唾液腺腫脹の数日後に発熱、嘔吐、強い頭痛で発症します。背中から髄液を採取して、髄液の異状の有無で診断しますが、検査をすれば約半数の髄液に異常が認められるとされています。治療が必要なほどの強度の頭痛などの髄膜炎の症状は数%です。耳下腺腫脹の3日以内に出現することが多く、5〜7日で自然に改善し、後遺症は残しません。

2)睾丸炎

小さな子どもでは生じませんが、思春期が出現する10歳以降で増加し、思春期以降では20〜30%の男性の睾丸が腫脹し、強烈な痛みを伴います。睾丸の腫脹は片側であることが多く、不妊の原因となることは稀とされています。女性の場合は数%で卵巣炎が生じます。

3)膵炎

膵臓(すいぞう)にも異状が生じやすく、唾液腺腫脹の数日後から発熱、腹痛、嘔吐が出現します。数%に生じるとされますが、軽症が多く、1週間程度で治ります。

4)難聴

2万人に1人程度に難聴も生じ、通常は片側性です。効果的な治療法が無く難治性です。

2、予防

有料ですが、ワクチン接種で予防可能です。特に小学校高学年までかからなかった場合に、この年齢以降の男性に感染すると睾丸炎発生の可能性が高くなることを考慮して考えて下さい。

3、鑑別を要する疾患

コクサッキーウイルス、パラインフルエンザウイルスなどムンプスウイルス以外のウイルス感染症でも耳下腺は腫れることがあります。
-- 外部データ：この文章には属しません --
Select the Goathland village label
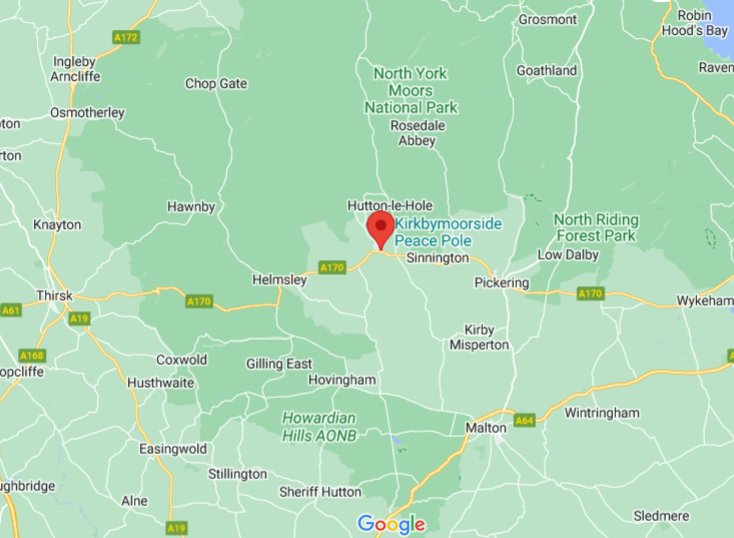coord(546,70)
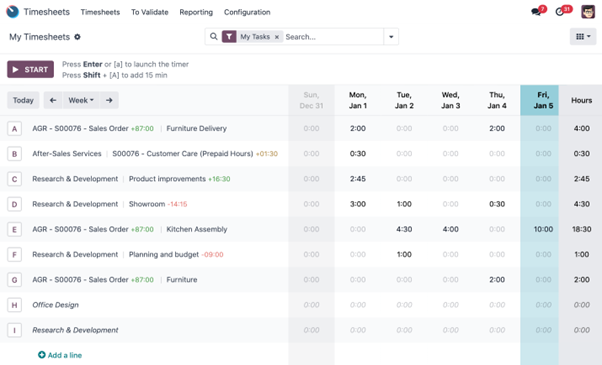Click the user avatar picture

588,12
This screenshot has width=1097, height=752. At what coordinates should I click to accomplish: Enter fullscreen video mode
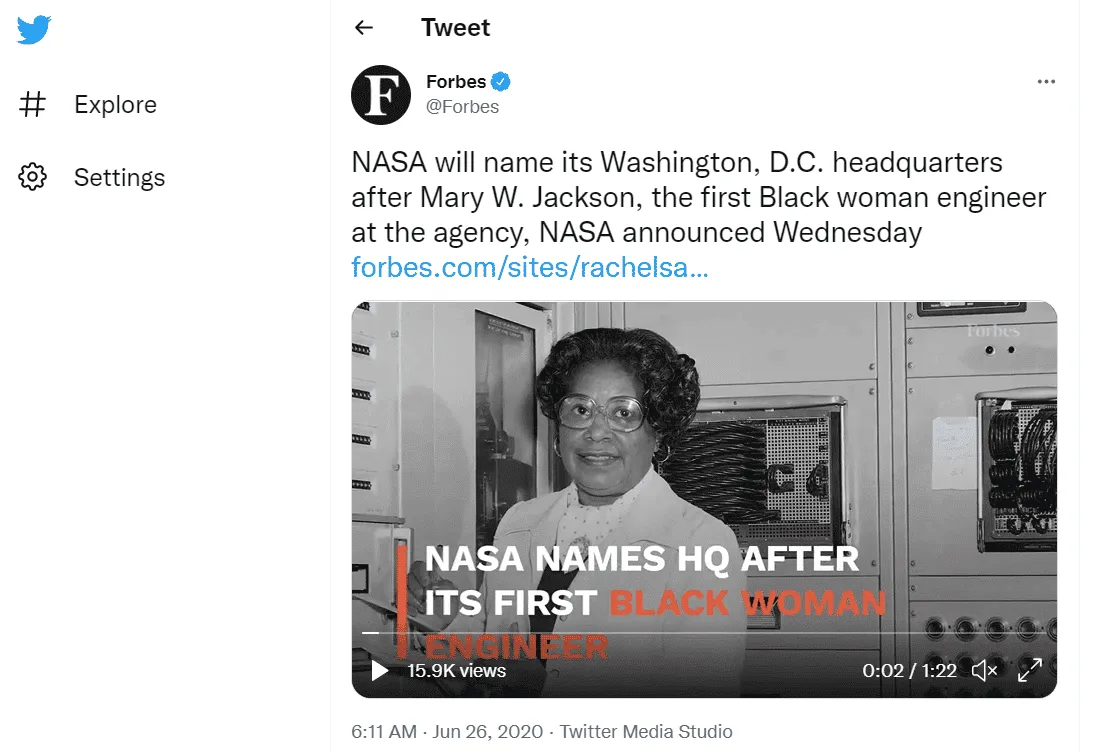(1029, 670)
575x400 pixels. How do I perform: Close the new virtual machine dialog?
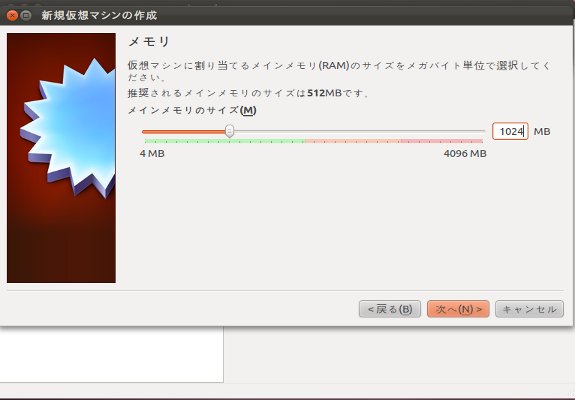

流行性耳下腺炎に過去に感染していても、再度感染して耳下腺がごく軽度ですが腫れることが稀にあるといわれています。
 
反復性耳下腺炎:口腔内の菌が耳下腺内に入って炎症を起こして片側の耳下腺が腫脹し、痛みを訴えます。細菌感染を起こしやすい構造の耳下腺を持つ子どもがおり、繰り返して耳下腺の腫脹がおこります。

4、治療

原因であるムンプスウイルスに対する有効な治療方法はありません。痛みが強い場合やその他の強い症状があればこれを軽減する治療を行います。開口で痛みを訴え、食べれなくなりますので、硬くなくて噛まなくてすむような食べ物や飲み物を用意してあげて下さい。唾液の分泌を促進するような酸味(すっぱい物)の強い食物は避けて下さい。